How to use this tool
- Enter your one-time investment amount.
- Set the expected annual return and the number of years.
- Pick the compounding frequency (monthly is common for funds; FDs vary).
- Press Calculate to see the maturity value and total growth.
Frequently asked questions
What is a lumpsum investment?
A lumpsum is a single one-time investment, as opposed to a SIP where you invest monthly. It's common when you receive a bonus, inheritance or maturity payout and want to put it to work in one go.
Lumpsum or SIP — which gives more?
If markets rise steadily after you invest, a lumpsum usually wins because all your money compounds from day one. But it carries timing risk — investing a lumpsum just before a downturn hurts. SIPs spread that risk. Compare both with our SIP Calculator.

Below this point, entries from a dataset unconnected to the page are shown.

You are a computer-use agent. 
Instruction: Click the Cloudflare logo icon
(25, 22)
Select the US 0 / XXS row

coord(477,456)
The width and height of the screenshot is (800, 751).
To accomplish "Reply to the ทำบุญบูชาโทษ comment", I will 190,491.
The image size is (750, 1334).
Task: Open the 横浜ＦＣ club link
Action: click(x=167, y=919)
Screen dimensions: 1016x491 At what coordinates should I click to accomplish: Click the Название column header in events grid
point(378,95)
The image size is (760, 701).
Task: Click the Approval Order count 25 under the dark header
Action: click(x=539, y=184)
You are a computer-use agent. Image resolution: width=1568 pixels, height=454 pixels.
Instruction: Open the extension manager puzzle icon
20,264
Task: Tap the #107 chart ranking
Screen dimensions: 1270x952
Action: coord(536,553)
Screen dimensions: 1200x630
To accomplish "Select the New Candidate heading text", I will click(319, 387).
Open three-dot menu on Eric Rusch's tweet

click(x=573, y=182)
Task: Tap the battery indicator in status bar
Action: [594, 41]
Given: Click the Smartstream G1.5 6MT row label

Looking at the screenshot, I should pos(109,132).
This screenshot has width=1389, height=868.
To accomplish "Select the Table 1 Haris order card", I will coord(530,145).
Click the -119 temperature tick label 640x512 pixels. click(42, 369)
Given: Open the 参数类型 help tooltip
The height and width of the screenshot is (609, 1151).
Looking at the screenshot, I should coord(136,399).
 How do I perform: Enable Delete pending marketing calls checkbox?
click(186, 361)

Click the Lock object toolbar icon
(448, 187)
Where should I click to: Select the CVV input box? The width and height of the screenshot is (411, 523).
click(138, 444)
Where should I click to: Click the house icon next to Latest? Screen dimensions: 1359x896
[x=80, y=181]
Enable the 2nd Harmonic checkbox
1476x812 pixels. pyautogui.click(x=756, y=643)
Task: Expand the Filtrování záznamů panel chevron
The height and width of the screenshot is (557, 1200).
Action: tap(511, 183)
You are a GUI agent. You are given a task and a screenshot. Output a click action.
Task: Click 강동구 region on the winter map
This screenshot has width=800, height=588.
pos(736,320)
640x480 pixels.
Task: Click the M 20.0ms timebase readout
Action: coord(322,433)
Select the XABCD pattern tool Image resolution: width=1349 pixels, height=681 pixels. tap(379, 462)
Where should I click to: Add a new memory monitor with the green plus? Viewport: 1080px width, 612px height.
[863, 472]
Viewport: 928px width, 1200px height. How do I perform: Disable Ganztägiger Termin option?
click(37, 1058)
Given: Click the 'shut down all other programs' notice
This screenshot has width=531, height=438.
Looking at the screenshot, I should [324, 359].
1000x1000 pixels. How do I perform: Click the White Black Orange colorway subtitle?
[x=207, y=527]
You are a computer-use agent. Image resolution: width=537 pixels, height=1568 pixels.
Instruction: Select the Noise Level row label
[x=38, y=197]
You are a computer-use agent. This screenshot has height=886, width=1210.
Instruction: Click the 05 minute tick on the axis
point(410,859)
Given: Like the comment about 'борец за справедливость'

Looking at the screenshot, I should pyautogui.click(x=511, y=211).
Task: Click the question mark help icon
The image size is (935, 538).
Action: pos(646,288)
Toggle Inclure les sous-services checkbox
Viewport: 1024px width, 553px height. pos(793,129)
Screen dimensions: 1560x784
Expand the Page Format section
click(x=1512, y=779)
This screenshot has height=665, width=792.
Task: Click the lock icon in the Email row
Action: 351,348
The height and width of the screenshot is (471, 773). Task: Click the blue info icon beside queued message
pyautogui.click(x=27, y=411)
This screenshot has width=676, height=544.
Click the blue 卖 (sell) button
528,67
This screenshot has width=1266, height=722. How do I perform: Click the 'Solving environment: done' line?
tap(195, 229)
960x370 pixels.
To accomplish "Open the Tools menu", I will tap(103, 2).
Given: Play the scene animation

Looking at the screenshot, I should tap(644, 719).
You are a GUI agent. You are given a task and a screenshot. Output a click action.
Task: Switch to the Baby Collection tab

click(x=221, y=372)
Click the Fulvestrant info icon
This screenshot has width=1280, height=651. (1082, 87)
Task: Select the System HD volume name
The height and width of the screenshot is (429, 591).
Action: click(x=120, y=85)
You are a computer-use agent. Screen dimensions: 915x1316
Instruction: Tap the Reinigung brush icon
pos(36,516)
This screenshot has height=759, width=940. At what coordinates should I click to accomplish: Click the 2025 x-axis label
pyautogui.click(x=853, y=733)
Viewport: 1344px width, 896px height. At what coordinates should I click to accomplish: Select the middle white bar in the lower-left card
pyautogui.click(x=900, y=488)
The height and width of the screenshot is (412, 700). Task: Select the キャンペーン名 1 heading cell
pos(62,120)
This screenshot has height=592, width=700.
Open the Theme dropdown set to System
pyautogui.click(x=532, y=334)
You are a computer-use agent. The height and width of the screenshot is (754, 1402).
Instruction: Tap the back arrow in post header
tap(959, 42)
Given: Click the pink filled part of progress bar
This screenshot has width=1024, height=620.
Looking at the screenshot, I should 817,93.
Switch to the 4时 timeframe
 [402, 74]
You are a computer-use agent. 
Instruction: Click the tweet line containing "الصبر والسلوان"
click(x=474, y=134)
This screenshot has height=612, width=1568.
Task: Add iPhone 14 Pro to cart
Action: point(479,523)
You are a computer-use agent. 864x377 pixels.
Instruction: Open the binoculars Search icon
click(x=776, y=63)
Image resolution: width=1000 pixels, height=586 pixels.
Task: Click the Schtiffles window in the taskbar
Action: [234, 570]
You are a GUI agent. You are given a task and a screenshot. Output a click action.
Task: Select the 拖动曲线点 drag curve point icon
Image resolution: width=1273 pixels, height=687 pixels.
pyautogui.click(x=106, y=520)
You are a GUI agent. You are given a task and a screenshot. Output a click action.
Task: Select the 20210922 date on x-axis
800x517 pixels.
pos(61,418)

Does this work for fixed deposits?
Yes. Enter the FD interest rate as the return and match the compounding frequency your bank uses (often quarterly). The maturity value will reflect compound interest over the term.
Are the returns guaranteed?
Only for fixed-return products like FDs. For market investments (mutual funds, stocks), the return you enter is an assumption — actual results vary and can be negative in bad years. Use conservative estimates for planning.